“Salve, ci risulta che il banner e il sito per la campagna della fertilità sul vostro sito non siano più funzionanti. E’ così?”. “Guardi, non so neanche di cosa stia parlando, io ieri non c’ero”. “E’ da due giorni che i giornali non parlano d’altro, dovrebbe essere informata. E comunque avrà qualche collega che può dirmelo”. “No, non ne so niente di questa campagna. Che non funziona – il banner, vero? – me lo dice lei. Se vuole mi mandi una mail con la richiesta”.
Dal Ministero di Beatrice Lorenzin nessun chiarimento sul sito non funzionante del Fertilityday2016, la campagna per contrastare la denatalità e ricordare agli italiani “la bellezza della maternità e paternità“. C’è soltanto una pagina di cortesia con il logo. Zero spiegazioni. Il blocco è arrivato nel pomeriggio del 31 agosto e sulla relativa pagina Facebook è comparso il messaggio: “Il #fertilityday intende informare i cittadini, soprattutto i più giovani, sui pericoli che mettono a rischio la fertilità sia maschile che femminile. Dalle ore 14.00 il sito www.fertilityday2016.it e gli articoli in esso contenuti non sono raggiungibili per un problema al server. Stiamo lavorando per ripristinare il link il prima possibile”.

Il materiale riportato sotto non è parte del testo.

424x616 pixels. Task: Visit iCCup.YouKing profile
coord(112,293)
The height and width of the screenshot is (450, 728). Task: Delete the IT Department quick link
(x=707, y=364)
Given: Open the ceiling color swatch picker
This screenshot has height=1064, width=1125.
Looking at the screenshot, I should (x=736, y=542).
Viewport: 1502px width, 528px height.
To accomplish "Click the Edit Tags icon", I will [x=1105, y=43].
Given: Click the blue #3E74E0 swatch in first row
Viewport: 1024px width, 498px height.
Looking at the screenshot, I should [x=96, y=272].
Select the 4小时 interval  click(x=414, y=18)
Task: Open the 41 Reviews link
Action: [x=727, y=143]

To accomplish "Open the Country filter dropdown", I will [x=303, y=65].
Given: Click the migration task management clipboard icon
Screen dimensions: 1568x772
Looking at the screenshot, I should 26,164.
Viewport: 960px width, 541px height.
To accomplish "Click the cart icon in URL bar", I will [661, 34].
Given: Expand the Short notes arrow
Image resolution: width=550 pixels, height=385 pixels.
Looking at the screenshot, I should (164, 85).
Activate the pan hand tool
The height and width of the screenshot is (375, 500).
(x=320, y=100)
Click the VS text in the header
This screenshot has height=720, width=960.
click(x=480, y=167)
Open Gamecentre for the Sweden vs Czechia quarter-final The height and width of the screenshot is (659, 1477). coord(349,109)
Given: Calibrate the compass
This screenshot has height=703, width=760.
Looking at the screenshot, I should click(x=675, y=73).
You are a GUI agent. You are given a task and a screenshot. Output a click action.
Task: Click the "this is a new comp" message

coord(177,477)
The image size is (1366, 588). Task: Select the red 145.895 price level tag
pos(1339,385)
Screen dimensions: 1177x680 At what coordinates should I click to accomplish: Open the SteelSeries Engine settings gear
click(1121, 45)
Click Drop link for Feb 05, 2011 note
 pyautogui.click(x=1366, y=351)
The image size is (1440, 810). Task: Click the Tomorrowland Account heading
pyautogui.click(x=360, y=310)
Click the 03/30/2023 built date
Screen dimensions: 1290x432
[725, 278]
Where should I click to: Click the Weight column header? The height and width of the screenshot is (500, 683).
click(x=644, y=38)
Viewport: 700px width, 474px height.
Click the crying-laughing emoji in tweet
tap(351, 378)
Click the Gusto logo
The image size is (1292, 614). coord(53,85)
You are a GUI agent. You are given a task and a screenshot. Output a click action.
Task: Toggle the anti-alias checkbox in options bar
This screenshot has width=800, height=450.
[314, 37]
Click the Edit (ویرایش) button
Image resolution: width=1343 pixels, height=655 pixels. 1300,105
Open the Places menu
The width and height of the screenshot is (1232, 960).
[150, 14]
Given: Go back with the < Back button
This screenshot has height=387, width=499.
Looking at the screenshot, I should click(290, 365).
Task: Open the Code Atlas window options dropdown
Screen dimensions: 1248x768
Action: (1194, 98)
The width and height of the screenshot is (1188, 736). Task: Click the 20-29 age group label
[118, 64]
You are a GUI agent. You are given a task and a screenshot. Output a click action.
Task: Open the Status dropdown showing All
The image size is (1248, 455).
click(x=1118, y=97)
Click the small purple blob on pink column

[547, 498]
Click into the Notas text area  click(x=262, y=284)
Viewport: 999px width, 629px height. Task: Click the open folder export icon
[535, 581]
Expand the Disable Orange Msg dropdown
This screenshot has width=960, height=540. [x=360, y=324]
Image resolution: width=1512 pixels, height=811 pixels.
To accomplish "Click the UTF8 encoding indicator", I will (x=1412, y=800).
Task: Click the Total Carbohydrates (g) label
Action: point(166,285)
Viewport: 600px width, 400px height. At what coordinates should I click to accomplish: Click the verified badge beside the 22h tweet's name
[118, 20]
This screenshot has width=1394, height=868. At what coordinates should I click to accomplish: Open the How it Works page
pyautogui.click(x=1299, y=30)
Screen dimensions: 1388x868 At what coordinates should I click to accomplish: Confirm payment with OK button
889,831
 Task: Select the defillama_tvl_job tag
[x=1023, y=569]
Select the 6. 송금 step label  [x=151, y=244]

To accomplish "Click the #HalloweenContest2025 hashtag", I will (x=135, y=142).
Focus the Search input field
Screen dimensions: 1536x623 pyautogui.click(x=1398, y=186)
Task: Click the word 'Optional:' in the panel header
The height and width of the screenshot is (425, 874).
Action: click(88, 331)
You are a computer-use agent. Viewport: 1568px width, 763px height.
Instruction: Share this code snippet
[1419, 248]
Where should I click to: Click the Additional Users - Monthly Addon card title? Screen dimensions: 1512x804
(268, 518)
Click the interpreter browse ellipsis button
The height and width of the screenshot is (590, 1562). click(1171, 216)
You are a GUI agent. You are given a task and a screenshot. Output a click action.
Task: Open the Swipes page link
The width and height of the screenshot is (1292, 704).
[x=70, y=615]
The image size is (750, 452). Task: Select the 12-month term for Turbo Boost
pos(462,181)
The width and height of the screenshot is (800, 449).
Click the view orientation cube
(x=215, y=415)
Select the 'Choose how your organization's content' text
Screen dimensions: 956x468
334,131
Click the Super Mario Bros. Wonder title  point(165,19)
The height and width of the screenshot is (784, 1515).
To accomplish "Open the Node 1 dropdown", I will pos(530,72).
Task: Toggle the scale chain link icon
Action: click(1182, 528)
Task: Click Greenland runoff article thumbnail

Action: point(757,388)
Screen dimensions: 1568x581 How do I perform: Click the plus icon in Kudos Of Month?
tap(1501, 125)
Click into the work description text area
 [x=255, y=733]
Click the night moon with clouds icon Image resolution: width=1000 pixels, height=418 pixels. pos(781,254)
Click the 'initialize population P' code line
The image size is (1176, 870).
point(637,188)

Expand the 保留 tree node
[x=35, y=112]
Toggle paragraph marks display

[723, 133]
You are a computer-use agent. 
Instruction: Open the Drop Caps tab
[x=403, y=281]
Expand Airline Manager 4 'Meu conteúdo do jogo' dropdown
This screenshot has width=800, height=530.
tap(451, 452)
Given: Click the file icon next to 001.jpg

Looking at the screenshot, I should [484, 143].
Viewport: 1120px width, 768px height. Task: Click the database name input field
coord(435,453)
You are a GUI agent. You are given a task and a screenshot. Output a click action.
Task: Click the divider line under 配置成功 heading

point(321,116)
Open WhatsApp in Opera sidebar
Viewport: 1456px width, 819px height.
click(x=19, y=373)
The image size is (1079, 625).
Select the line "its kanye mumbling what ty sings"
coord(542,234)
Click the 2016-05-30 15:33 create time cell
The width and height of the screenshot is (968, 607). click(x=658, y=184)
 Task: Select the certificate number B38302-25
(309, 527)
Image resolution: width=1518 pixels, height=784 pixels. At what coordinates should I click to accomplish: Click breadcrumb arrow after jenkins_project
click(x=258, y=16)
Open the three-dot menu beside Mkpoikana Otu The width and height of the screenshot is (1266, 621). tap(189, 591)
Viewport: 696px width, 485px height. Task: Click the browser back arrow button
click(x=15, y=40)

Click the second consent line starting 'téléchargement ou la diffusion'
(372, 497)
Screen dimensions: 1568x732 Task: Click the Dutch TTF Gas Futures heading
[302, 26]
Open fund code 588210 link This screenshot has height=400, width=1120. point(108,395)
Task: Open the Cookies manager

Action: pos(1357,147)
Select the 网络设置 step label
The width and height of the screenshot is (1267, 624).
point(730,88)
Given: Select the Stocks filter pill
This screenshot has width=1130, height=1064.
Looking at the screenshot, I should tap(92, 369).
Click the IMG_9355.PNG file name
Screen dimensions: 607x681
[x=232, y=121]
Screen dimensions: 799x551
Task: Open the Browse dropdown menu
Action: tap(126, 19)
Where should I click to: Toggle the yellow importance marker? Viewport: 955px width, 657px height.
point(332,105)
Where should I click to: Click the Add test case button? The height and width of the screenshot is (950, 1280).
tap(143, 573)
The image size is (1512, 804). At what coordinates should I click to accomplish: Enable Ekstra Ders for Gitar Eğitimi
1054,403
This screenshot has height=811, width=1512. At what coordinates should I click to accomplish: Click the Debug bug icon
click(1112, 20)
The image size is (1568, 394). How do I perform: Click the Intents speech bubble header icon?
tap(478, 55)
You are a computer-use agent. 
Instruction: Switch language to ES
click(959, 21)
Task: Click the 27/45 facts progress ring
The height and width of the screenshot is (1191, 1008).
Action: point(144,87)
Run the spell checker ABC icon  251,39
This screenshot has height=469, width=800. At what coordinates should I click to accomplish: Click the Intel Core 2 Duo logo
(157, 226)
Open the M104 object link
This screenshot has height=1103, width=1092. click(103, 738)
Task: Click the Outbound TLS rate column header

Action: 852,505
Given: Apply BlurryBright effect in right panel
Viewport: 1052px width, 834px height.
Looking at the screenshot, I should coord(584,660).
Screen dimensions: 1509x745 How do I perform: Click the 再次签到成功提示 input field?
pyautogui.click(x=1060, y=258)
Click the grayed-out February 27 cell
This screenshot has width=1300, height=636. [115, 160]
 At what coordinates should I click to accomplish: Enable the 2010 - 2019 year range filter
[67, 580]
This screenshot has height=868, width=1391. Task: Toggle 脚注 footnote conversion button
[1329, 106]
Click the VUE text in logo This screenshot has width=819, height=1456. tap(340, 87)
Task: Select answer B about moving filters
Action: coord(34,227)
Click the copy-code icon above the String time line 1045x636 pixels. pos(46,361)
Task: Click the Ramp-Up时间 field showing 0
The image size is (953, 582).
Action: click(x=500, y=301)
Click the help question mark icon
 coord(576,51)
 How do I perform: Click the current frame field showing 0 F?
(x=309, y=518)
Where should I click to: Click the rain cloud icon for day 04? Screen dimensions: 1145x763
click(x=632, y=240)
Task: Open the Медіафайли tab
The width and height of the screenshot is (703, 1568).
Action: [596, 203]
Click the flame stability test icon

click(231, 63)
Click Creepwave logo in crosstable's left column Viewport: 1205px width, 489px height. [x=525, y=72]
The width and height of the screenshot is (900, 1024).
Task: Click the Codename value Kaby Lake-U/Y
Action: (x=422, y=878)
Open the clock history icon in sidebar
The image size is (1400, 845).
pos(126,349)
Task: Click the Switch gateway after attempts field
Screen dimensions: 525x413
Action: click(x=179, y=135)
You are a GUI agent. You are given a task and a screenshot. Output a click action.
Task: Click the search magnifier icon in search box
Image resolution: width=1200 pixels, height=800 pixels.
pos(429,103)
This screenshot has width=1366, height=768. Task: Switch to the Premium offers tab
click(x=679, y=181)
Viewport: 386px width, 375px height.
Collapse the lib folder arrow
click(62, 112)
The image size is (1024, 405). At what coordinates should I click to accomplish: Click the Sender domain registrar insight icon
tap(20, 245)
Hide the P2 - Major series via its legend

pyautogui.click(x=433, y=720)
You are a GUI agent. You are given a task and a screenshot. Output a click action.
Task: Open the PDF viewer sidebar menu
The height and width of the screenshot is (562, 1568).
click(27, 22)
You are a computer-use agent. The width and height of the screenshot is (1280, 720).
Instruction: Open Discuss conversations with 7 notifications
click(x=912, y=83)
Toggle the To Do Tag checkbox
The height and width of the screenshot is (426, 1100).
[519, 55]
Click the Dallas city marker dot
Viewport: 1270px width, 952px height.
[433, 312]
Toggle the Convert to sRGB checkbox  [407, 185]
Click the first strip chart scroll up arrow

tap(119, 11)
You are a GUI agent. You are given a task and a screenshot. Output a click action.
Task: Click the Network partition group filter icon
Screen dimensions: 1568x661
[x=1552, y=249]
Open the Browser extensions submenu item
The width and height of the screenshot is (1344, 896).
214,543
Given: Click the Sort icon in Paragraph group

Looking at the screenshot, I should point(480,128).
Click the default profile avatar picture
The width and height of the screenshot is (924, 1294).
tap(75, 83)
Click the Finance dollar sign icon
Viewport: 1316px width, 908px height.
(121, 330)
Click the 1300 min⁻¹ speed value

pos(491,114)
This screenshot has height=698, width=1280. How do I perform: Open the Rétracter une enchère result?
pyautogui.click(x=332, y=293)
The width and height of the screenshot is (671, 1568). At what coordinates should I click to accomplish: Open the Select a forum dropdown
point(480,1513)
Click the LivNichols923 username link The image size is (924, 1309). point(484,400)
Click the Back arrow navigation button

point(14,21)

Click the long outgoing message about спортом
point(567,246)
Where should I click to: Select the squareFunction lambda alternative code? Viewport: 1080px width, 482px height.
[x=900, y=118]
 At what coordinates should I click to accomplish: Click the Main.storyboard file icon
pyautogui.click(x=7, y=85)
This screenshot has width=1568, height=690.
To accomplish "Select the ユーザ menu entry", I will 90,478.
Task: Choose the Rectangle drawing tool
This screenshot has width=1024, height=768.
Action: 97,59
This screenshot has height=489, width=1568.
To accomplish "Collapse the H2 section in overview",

Il sito non funziona (ancora) e non si sa perché, ma in rete continuano a susseguirsi le opinioni di centinaia di utenti contrari alla campagna. Soprattutto donne, che ricordano al Ministro quanto l’assenza di lavoro e welfare siano in testa ai motivi che costringono a rinunciare o a rimandare la maternità. E che tante persone che vorrebbero avere figli purtroppo non possono. “Qualche buona idea per difendere la fertilità – suggerisce Gaia su Facebook -: un Welfare migliore, datori di lavoro che ti assumono anche se sei donna e fertile, datori di lavoro che non ti costringono a licenziati se sei incinta o dopo il parto, asili nido statali e numerosi, asili nelle aziende. Ma va beh. Cose che non si faranno mai perché queste giornate inutili costano meno, fanno chic e non impegnano”. E ancora, Mara: “Pensate alla disoccupazione, prima. Tutelate le donne in maternità. Tutelate le donne, punto. Siamo precarie, disoccupate, mobbizzate. Siamo costrette ad aspettare. A procrastinare. E oltre al danno, anche la beffa”.
Una campagna che è “aberrante” per l’Unione degli Atei e degli Agnostici Razionalisti (Uaar) e sulla quale, dopo il premier Matteo Renzi, interviene anche il leader della sinistra Pd Roberto Speranza. “In Italia si fanno pochi figli – ha scritto su Facebook – È un tema vero. Ma non può essere affrontato con una campagna retrograda che esprime un’idea sbagliata e offensiva nei confronti di donne, uomini e famiglie. Se vogliamo affrontarlo seriamente – aggiunge – dobbiamo innanzitutto batterci contro l’insicurezza sociale e la paura del futuro che sono la prima ragione per cui in tanti non se la sentono di mettere al mondo un figlio. E poi dobbiamo garantire maggiore sostegno alle tante coppie che hanno difficoltà ad avere figli e che in Italia sono costrette ad affrontare troppi ostacoli“.
Innesca la polemica sui costi, invece, il senatore del Pd Stefano Esposito: “Il silenzio è la cosa migliore, ma vi invito a scavare e a scoprire qual è la società di comunicazione che si è inventata questa stronzata e quanto l’abbiamo pagata – ha detto ai microfoni di Radio Cusano Campus, l’emittente dell’Università Niccolò Cusano -. Circa 150-200mila euro. Il mio primo figlio è nato attraverso la fecondazione assistita. Questo è un tema serio, di una drammaticità che non può essere banalizzata in questo modo. Io l’ho vissuta in prima persona. Serve più sensibilità e meno banalizzazione. Ci è costata circa 200mila euro. Sarebbe interessante sapere se hanno fatto almeno una gara d’appalto”.